Chemours is “flourishing.” That’s the assessment of the company’s hometown newspaper, the News Journal in Wilmington, Delaware, which interviewed CEO Mark Vergnano.
Chemours has millions of dollars invested in North Carolina and employs hundreds of the state’s residents, so that certainly could be seen as good news, not just for the company but for North Carolina as well.
Those investments and employees have helped Chemours achieve impressive financial results, amounting to $6.2 billion in revenue in 2017.
This news comes as Cape Fear Public Utility Authority has embarked on designs for a $46 million project to make sure water we provide to our customers doesn’t have high levels of PFAS compounds Chemours has released into the Cape Fear River and that persist in the environment.

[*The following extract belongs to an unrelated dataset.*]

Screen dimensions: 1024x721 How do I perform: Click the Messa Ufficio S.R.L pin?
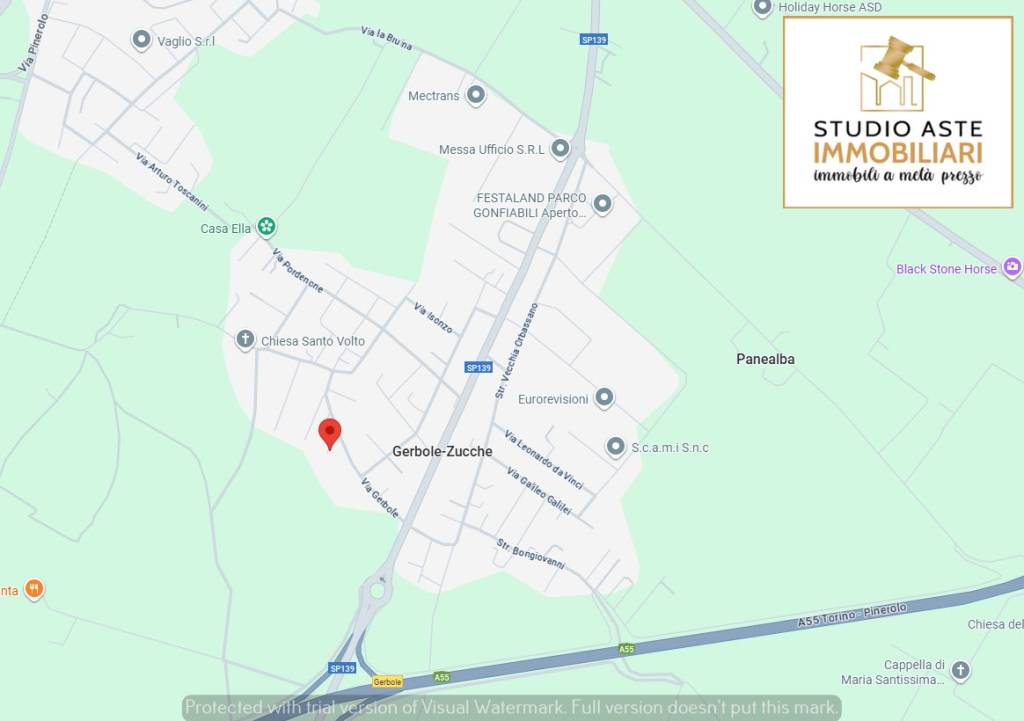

So given Chemours’ success, we can’t help but ask: Shouldn’t a flourishing company like Chemours step up to pay that $46 million, the equivalent of 0.7 percent of 2017 revenue, to fix this problem they caused?

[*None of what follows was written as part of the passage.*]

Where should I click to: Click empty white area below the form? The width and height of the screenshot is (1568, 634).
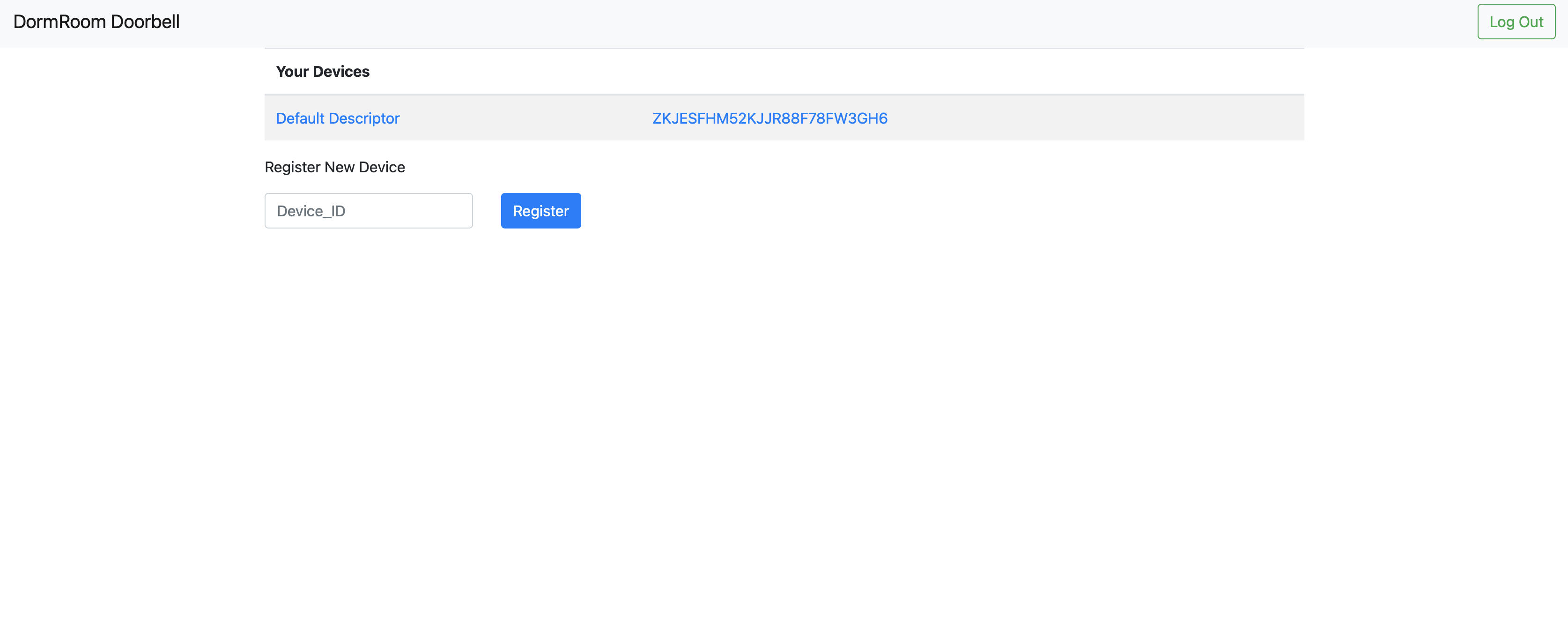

We aren’t the only ones asking. Almost 200,000 people in New Hanover County depend on the water CFPUA provides. They want to know why Chemours isn’t footing the bill to remove PFAS compounds from their water.
Like us, they’re still waiting for an answer.
CFPUA doesn’t begrudge Chemours’ success. We simply want them to do what any responsible company, what any good neighbor, would do: Take responsibility for the problems it has caused.